As of the census of 2000, there were 2,189 people, 814 households, and 598 families residing in the town. The population density was 87.7 PD/sqmi. There were 861 housing units at an average density of 34.5 /mi2. The racial makeup of the town was 98.49% White, 0.73% Black or African American, 0.14% Native American, 0.09% from other races, and 0.55% from two or more races. Hispanic or Latino of any race were 0.55% of the population.

There were 814 households, out of which 39.9% had children under the age of 18 living with them, 57.4% were married couples living together, 10.7% had a female householder with no husband present, and 26.5% were non-families. 21.4% of all households were made up of individuals, and 9.7% had someone living alone who was 65 years of age or older. The average household size was 2.69 and the average family size was 3.10.

In the town, the population was spread out, with 30.7% under the age of 18, 6.0% from 18 to 24, 29.3% from 25 to 44, 21.5% from 45 to 64, and 12.5% who were 65 years of age or older.
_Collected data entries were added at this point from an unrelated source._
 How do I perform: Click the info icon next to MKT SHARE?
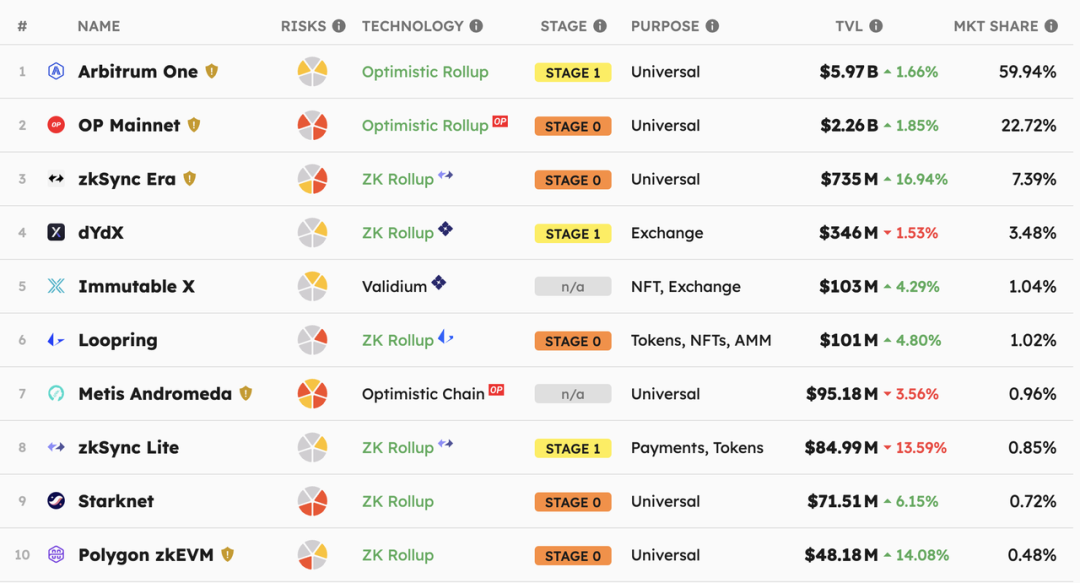tap(1050, 26)
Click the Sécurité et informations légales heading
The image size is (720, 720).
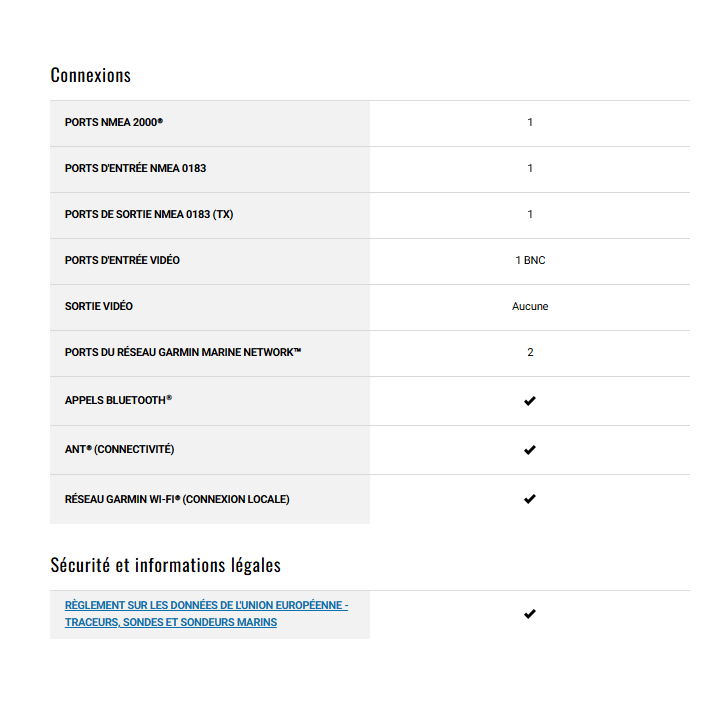pyautogui.click(x=166, y=565)
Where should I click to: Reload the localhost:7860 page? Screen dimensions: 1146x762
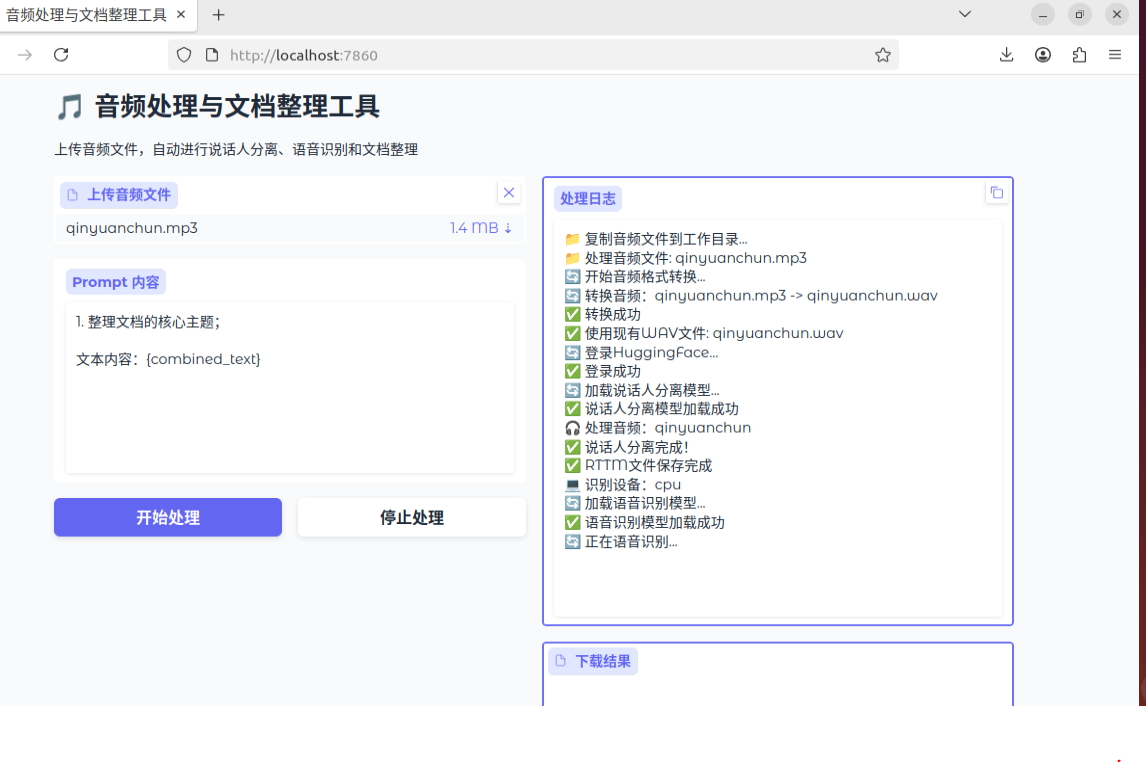(x=61, y=55)
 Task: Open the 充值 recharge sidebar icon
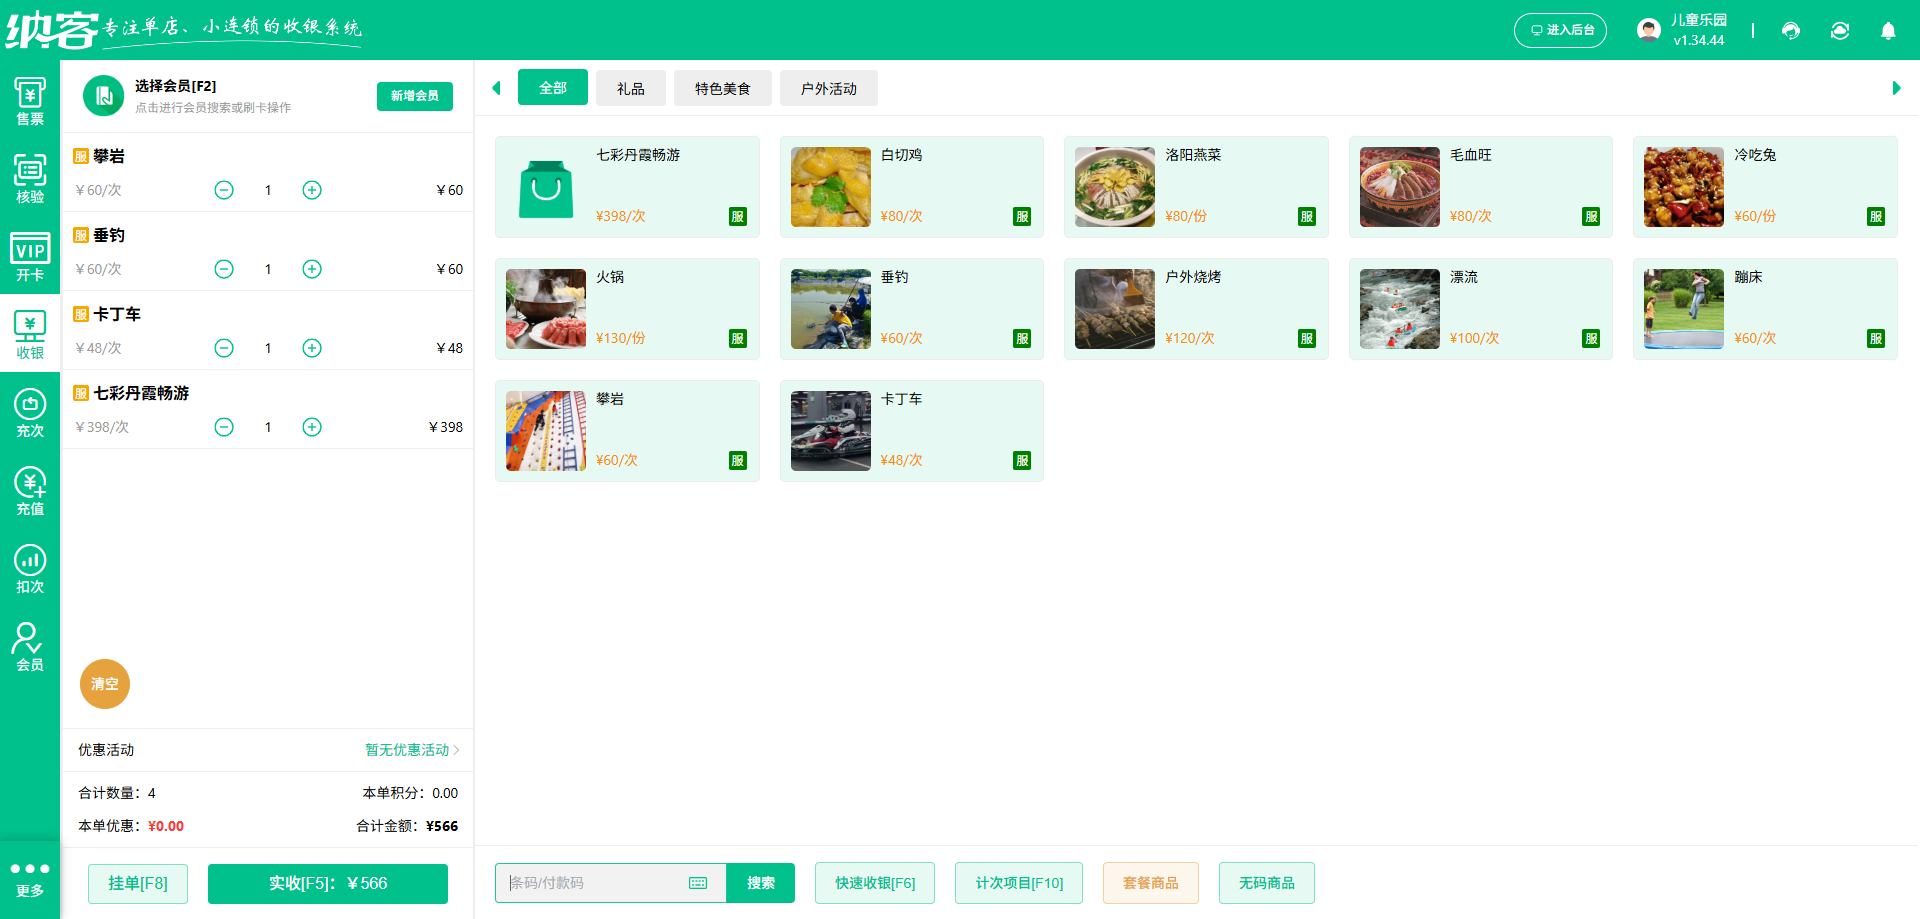tap(30, 491)
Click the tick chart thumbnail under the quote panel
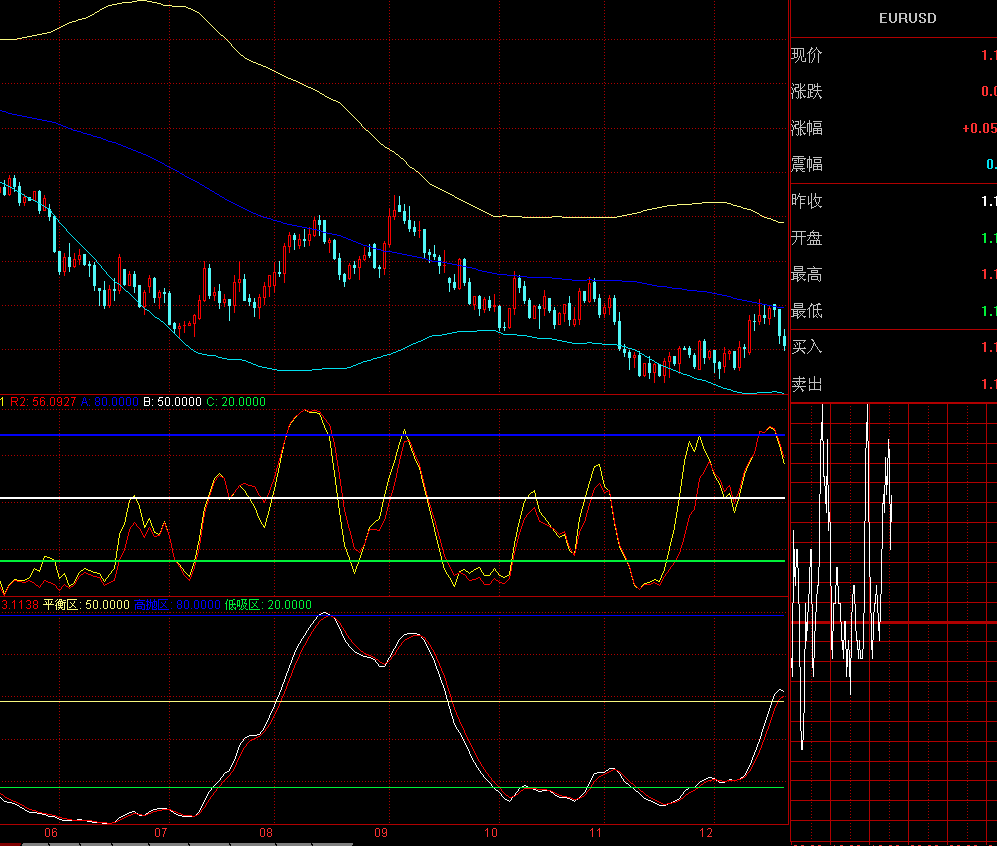Screen dimensions: 997x846 click(x=893, y=620)
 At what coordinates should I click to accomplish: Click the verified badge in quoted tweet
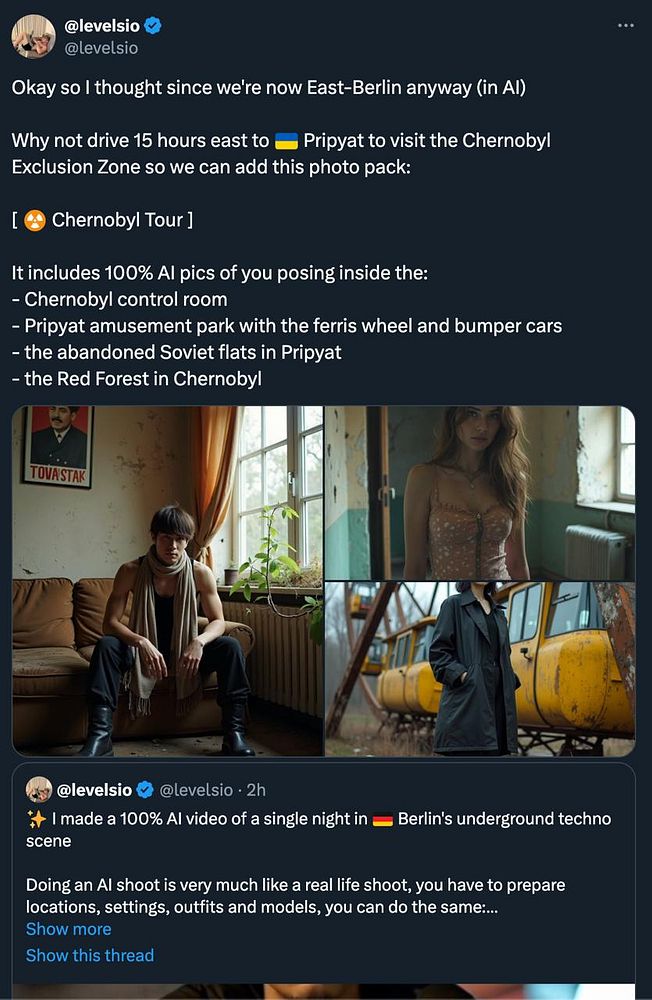click(145, 790)
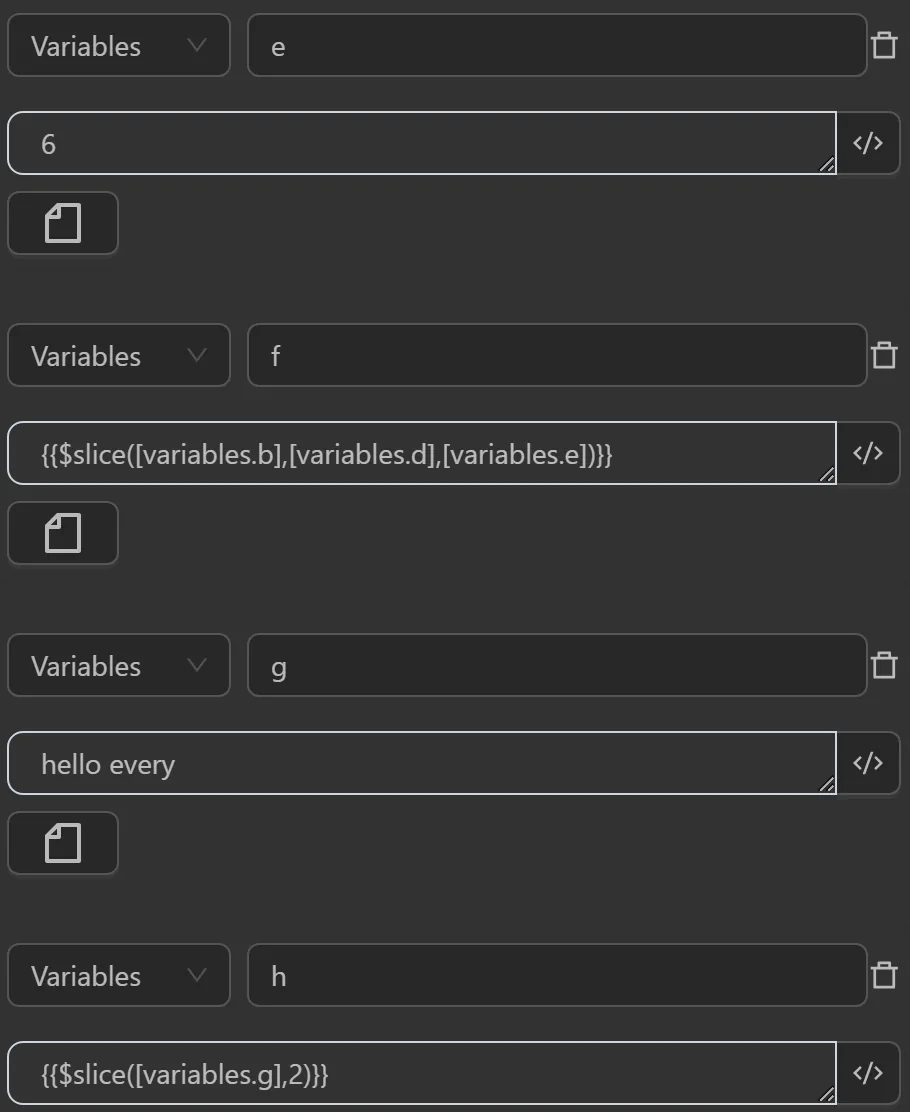Delete variable e with its trash icon
Image resolution: width=910 pixels, height=1112 pixels.
click(884, 45)
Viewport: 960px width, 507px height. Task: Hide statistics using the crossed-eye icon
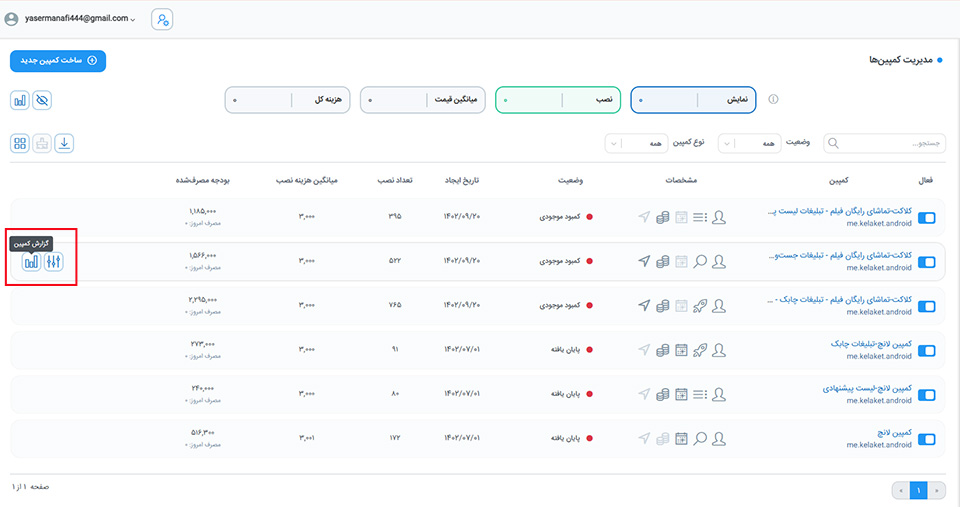(42, 100)
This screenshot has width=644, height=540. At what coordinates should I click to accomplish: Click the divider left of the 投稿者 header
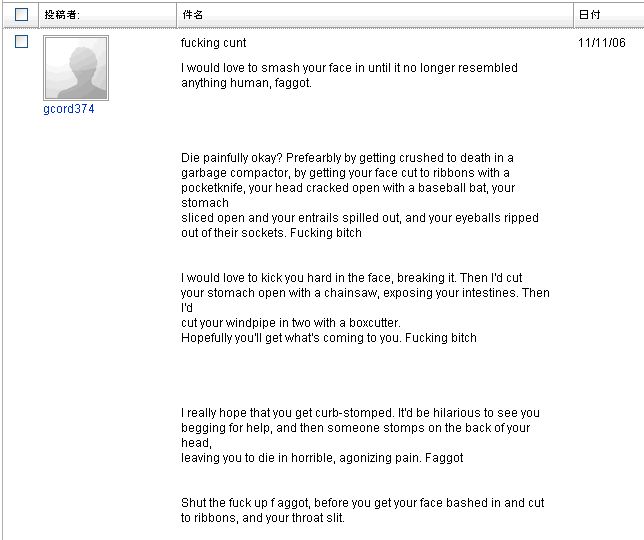pos(39,15)
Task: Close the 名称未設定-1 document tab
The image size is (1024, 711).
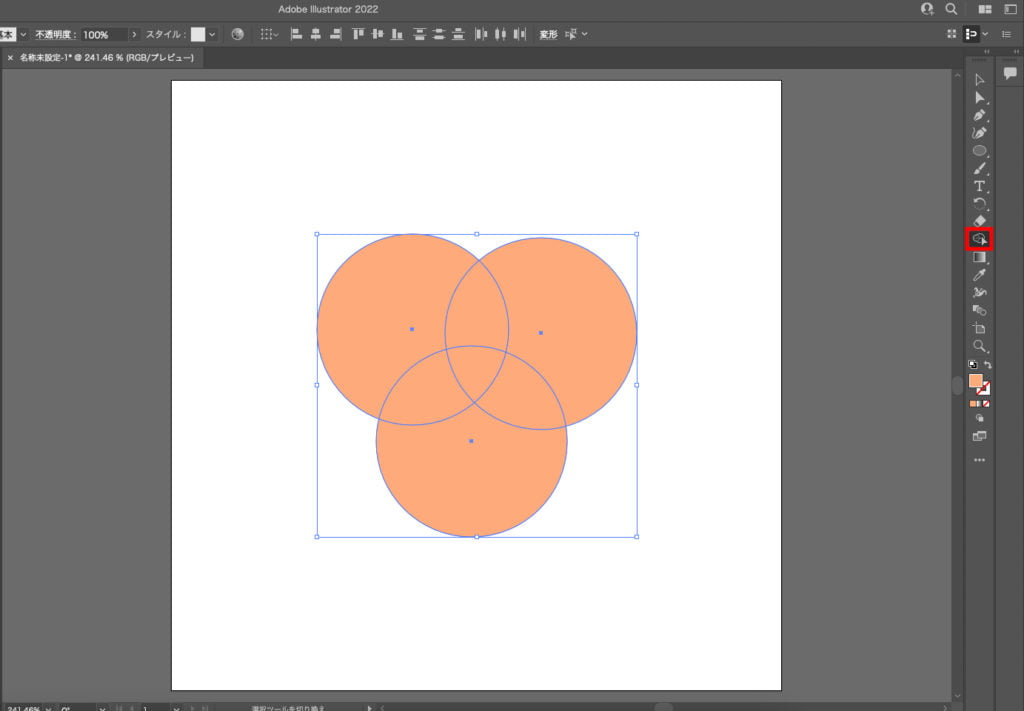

The median age was 36 years. For every 100 females, there were 94.9 males. For every 100 females age 18 and over, there were 90.8 males.

The median income for a household in the town was $34,274, and the median income for a family was $40,379. Males had a median income of $29,781 versus $22,125 for females. The per capita income for the town was $15,322. About 8.6% of families and 10.9% of the population were below the poverty line, including 12.3% of those under age 18 and 12.0% of those age 65 or over.

Historical population
| Census | Pop. | Note | %± |
| 1820 | 807 |  | — |
| 1830 | 895 |  | 10.9% |
| 1840 | 1,080 |  | 20.7% |
| 1850 | 1,341 |  | 24.2% |
| 1860 | 1,502 |  | 12.0% |
| 1870 | 1,611 |  | 7.3% |
| 1880 | 1,700 |  | 5.5% |
| 1890 | 1,806 |  | 6.2% |
| 1900 | 1,664 |  | −7.9% |
| 1910 | 1,589 |  | −4.5% |
| 1920 | 1,296 |  | −18.4% |
| 1930 | 1,322 |  | 2.0% |
| 1940 | 1,417 |  | 7.2% |
| 1950 | 1,577 |  | 11.3% |
| 1960 | 1,696 |  | 7.5% |
| 1970 | 1,777 |  | 4.8% |
| 1980 | 1,804 |  | 1.5% |
| 1990 | 2,019 |  | 11.9% |
| 2000 | 2,189 |  | 8.4% |
| 2010 | 1,967 |  | −10.1% |
| 2016 (est.) | 1,888 | Decrease | −4.0% |
U.S. Decennial Census

==Central New York Maple Festival==
The town holds an annual festival celebrating New York maple, its production, and its producers, and includes vendors, exhibitions, and concerts.